By Any Means Human

Greetings from Asbury Park Atlantic City, NJ, where my family is on vacation for a week.  Coincidentally, I just noticed that today is my blog’s first anniversary, so here’s a link back to that first post from 2 August 2007.  I’m taking advantage of a rare quiet moment when everyone but me is napping to get a quick post off.

Tracy Rosen tagged me in a piece entitled “By Any Means Human”, which asks teachers to consider the human element they bring to the classroom.  As anyone who has been to university taught for any period of time knows, content knowledge alone does not a good teacher make.

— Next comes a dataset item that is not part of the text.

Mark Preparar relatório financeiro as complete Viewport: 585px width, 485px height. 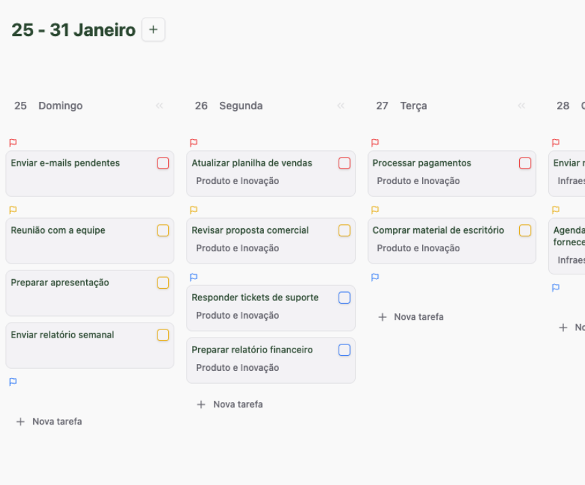tap(344, 350)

For my part, my students have always told me that my sense of humor not only helps make sometimes dry material more accessible, but helps them connect a little more to me (and to each other) personally.  In fact, I got a very nice thank-you card at the end of this past school year from a senior I had in my first quarter Shakespeare’s Comedy class.  In it, she informed me that my sense of humor not only helped her to understand the works we studied*, but also helped the class of to bond considerably.  There’s something about laughter that brings people together; I guess it’s the participation in a shared experience that does it.  As I’ve said before, I’m all for engendering that sense of community in my classes, through whatever means I have at my disposal, technological or not.

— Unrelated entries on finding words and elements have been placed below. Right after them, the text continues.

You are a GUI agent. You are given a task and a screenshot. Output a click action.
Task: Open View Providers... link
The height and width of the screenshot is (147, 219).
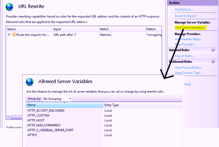pyautogui.click(x=186, y=44)
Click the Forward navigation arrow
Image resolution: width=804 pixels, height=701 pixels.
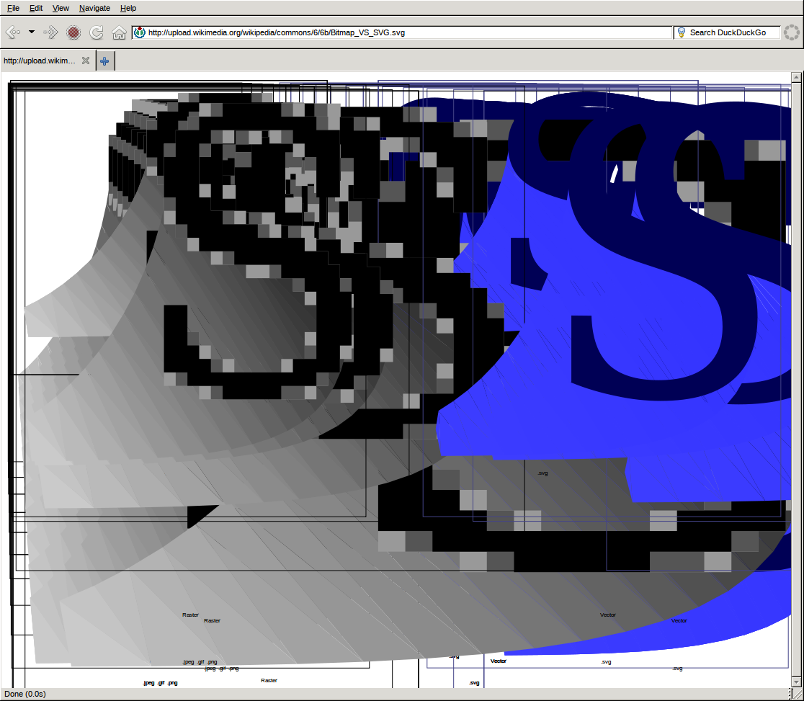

This isn’t to say that the jokes I make are GOOD, per se – in fact, I pride myself on the ability to craft a cringe-worthy pun out of almost any situation (although the one I made about Titania and Bottom in A Midsummer Night’s Dream had the entire class LOLing for a good while!).  Maybe it’s more that I can (and frequently do) laugh at myself, which the students may find rare in a teacher.  I take my job and my responsibilities very seriously, but myself much less so.

Instead of tagging individuals, I’ll leave the tag open to anyone who reads this – what special human element do YOU bring to your classroom?

* In a nine-week course, we study three of the greats (OK, two of the greats and Measure for Measure).


  • Nice reflection to read, Damian. I’m glad you found some time to write on your vacation…I hope you’re able to laugh as well 😉

    I find myself repeating – often – if they’re laughing, they’re going to remember. And apparently, there’s some science behind that:

    How Laughing Leads to Learning

    Healing Hearts, Laughter and Learning

  • Damian,

    I’m glad you’ve retained your sense of humor during a (challenging, but aren’t they always) family vacation.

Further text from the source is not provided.